People Data Lab (PDL), a data
scraping and selling “enrichment” company, boasts that they have data on 1.5 billion people. That data, stored on an Elasticsearch server, was all breached in November. To put this in perspective, the total population of the United States is 330,130,233; PDL says they have three times the data, and it was stored in 4billion records, belonging to at least 1.2billion people, on that compromised Elasticsearch server.
Here’s what People Data Labs says about themselves:
“People Data Labs builds people data. Use our dataset of 1.5 billion unique person profiles to build products, enrich person profiles, power predictive modeling/AI, analysis, and more. We work with technical teams as their engineering focused people data partner.”
And here is what they have and will sell to anyone who pays them, according to them:
- Over 1.5 Billion unique people, including close to 260 million in the US.
- Over 1 billion personal email addresses. Work email for 70%+ decision makers in the US, UK, and Canada.
- Over 420 million linkedin urls
- Over 1 billion facebook urls and ids.
- 400 million+ phone numbers. 200 million+ US-based valid cell phone numbers.

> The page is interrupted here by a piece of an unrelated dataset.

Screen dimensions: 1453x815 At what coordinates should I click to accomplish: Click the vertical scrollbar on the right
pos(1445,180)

This data was found on an Elasticsearch server. Elasticsearch allows you to “store, search, and analyze” data. The Elasticsearch server, with those 4billion records, and all that data, was completely open and unsecured – no password or other authentication was needed to access all of that data.

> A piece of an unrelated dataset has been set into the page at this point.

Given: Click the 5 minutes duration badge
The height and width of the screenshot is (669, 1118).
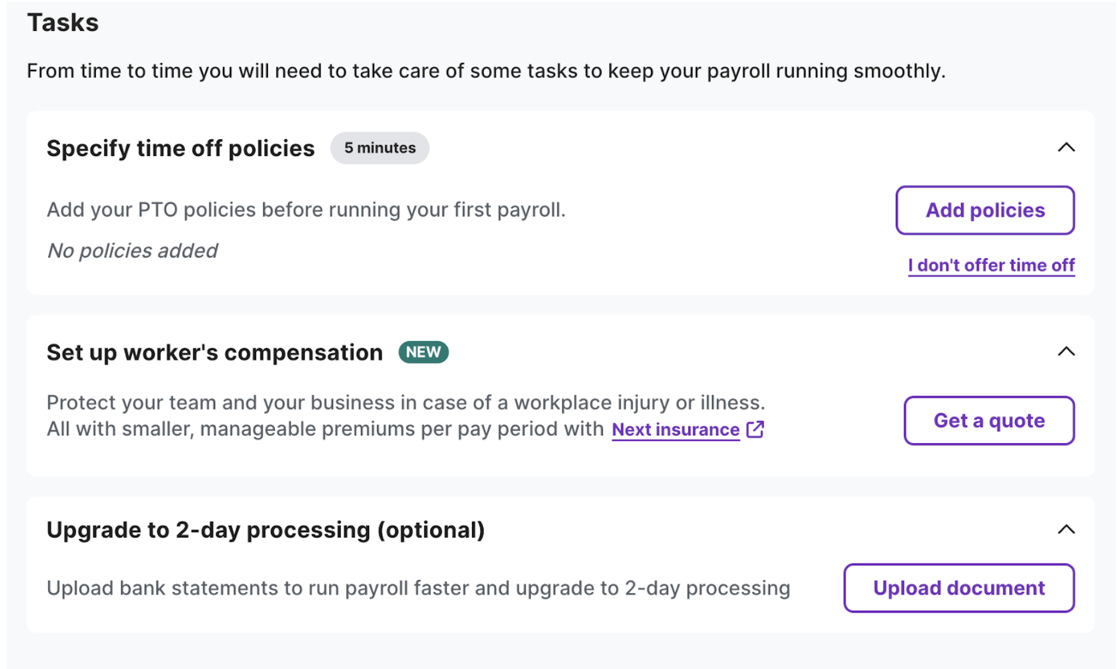Looking at the screenshot, I should coord(379,148).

HaveIBeenPwned Notification of PDL and Elasticsearch Breach
All of this was discovered by security researcher Vinny Troia, over at Data Viper. According to Troia, “The discovered Elasticsearch server containing all of the information was unprotected and accessible via web browser at http://126.96.36.199:9200. No password or authentication of any kind was needed to access or download all of the data.”

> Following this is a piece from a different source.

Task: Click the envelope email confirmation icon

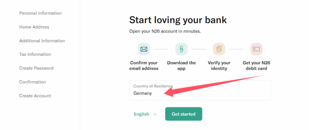Action: point(144,49)
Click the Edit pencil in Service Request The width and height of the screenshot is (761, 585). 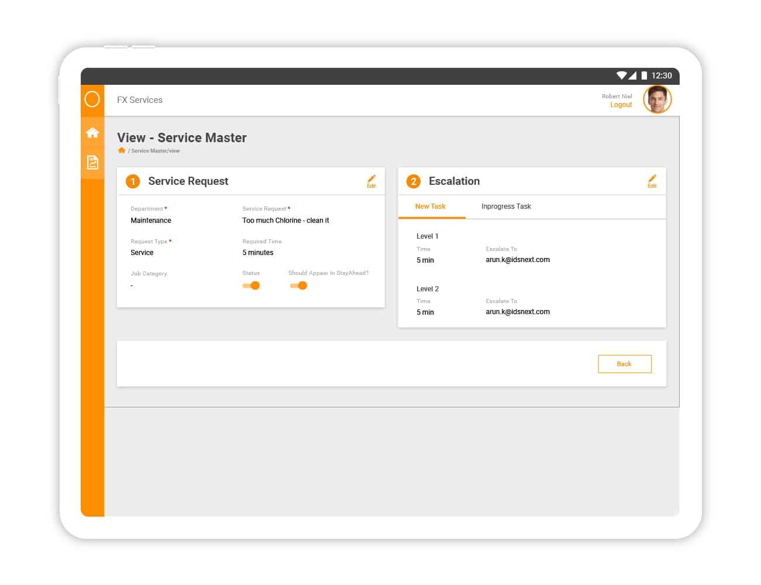pos(371,181)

To further complicate things, the Elasticsearch server was set up in the Google cloud.
But wait, there’s more. Because Troia discovered the data of a second “data enrichment” company on that same Elasticsearch server. That company is OxyData.io, who offers “In-Depth Data on People and Companies”, boasting “Finally, an easy way to get business data whenever you need it.”
Now, here is where it gets even more interesting. Both PDL and OxyData deny ownership of the server. That means, as Troia deduces, that either the data was stolen from both companies and stashed on the Elasticsearch server, or a customer of one or both companies misappropriated it, and stored it on the Elasticsearch server, completely unprotected.
So, where does the liability rest for this breach? PDL? They say it isn’t their server, and that they didn’t put their data there. Ditto Oxydata. Is Elasticsearch responsible? Google for hosting the Elasticsearch server?
We’ll probably never know, and it’s likely that, at the end of the day, nobody will be held accountable. And this is why lawmakers have introduced the Federal Online Privacy Act (finally), and why so many states have introduced their own online privacy laws in the meantime.